UPDATE 5/20 8:30 AM: Louisiana Chemical Association president Dan Borne replied via email to questions from HuffPost. He said that in the wake of the Louisiana legislature's decision to defer a bill that would strip funds from Tulane University if its environmental law clinic sues a government agency or business, the chemical and oil trade group is "assessing our options," explaining that the legislature does not adjourn until June 21st.
Asked whether there are any cases brought by the Tulane Environmental Law Clinic that he approves of, he replied:
We are focusing on cases that directly impede economic growth in the state.
And Borne demanded to know if Tulane University has contributed any settlement money from cases launched by the clinic to the Tulane Education Fund or other university entities.
UPDATE 4:40 PM: A bill to strip funds from Tulane University if its environmental law clinic sues a government agency or business was killed in committee by the Louisiana State Senate on Wednesday afternoon, dealing a blow to a proposal that alarmed environmentalists.
Tulane Environmental Law Clinic director Adam Babich told the Huffington Post that he is glad the bill was deferred, adding that he was disappointed at the amount of misinformation about the clinic's work that was expressed in the Senate hearing. He added that he has sat down several times with the bill's advocate, the Louisiana Chemical Association, an oil and chemical industry trade group, to hear its concerns with no result: "Their fundamental problem is that they don't want our clients to have lawyers."
EARLIER: In the latest chapter of a long-running battle in Louisiana, a trade group which represents oil and chemical companies has teamed up with some state lawmakers to try to punish Tulane University for the actions of the school's environmental law clinic.
The Louisiana Chemical Association and Louisiana Chemical Industry Alliance -- the members of which include BP Energy, an arm of the oil giant involved in the massive Deepwater Horizon oil spill polluting the Gulf of Mexico -- have long attacked the clinic. The clinic's students, in their quest to seek enforcement of environmental laws, have sometimes taken legal action against polluting companies and regulatory agencies. Such clinics provide legal recourse to poor residents of the state in cases of domestic abuse, environmental discrimination and civil rights violations.
On Wednesday afternoon, the Louisiana Senate is debating legislation that would strip state funding from any university with law clinics that sue a government agency or business. In the face of outrage over BP's role in the oil spill, the senator who introduced the bill earlier this year -- Robert Adley -- has recently indicated that he may narrow the scope of the bill to just clinics that sue the state and state businesses.
In a letter sent to its 61 corporate members earlier in May, LCA president Dan Borne wrote:
"This bill is the culmination of years of frustration with Tulane and its support for its environmental law clinic not only on the part of the chemical industry but other business and chamber groups as well. The [association] Board of Directors voted to actively engage the clinic by targeting Tulane itself, which gives cover to its out-of-state, student want-to-be lawyers and their job killing lawsuits."

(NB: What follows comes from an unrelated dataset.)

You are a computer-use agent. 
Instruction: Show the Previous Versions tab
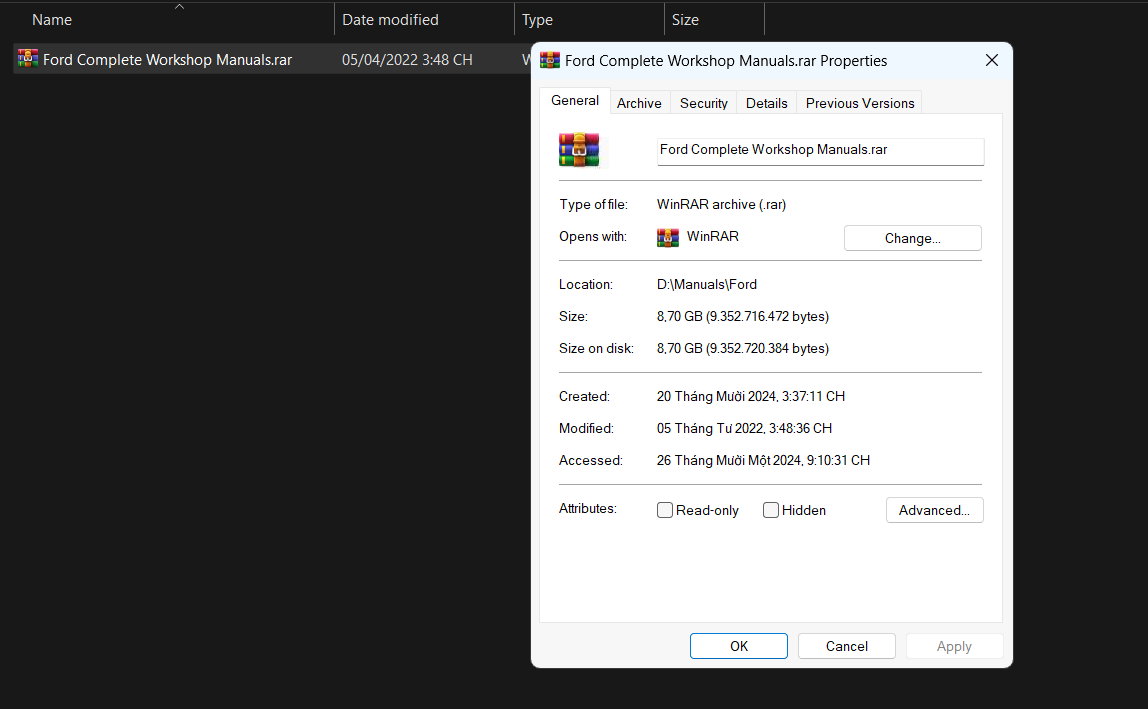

In addition, Borne said that the association plans to complain about the clinic to Governor Bobby Jindal. The clinic was attacked by former governor Mike Foster after it opposed a company's proposal for a polyvinyl chloride plant in a lower income community in St. James Parish.
On the LCA's Website, the group touts an 8-point plan, which includes as a goal:
Lower legal defense expenses
Make sure people know the harm Tulane Environmental Law Clinic (TELC) has caused. Publicize the effect that lawsuits which are brought by clients represented by TELC have on the economy.
Tulane's president, as well as leading bar associations, have condemned the legislation and the LCA's attacks on the clinic.
Scott Cowen, the university's president called the bill "an embarrassment" and called it a black eye for Louisiana. "The culprits here are those who break the law, not those who enforce it," he told the New Orleans Times-Picayune.
Some leading legislators also oppose the bill -- Senator Nick Gautreaux even suggested to the Times-Picayune: "Maybe the attorney general should hire Tulane law students to sue BP. If they can scare the chemical association this bad, then they can scare BP, TransOcean and Halliburton."
The clinic isn't the only one to be under siege from powerful interests -- the New York Times has reported on proposals to cut funding for the University of Maryland's law clinic after students accused one of the state's largest employers, Perdue, of environmental violations and a New Jersey developer's lawsuit against a law school clinic at Rutgers which tried to stop plans for a strip mall in Franklin Township.
A spokesman for BP did not return calls for comment.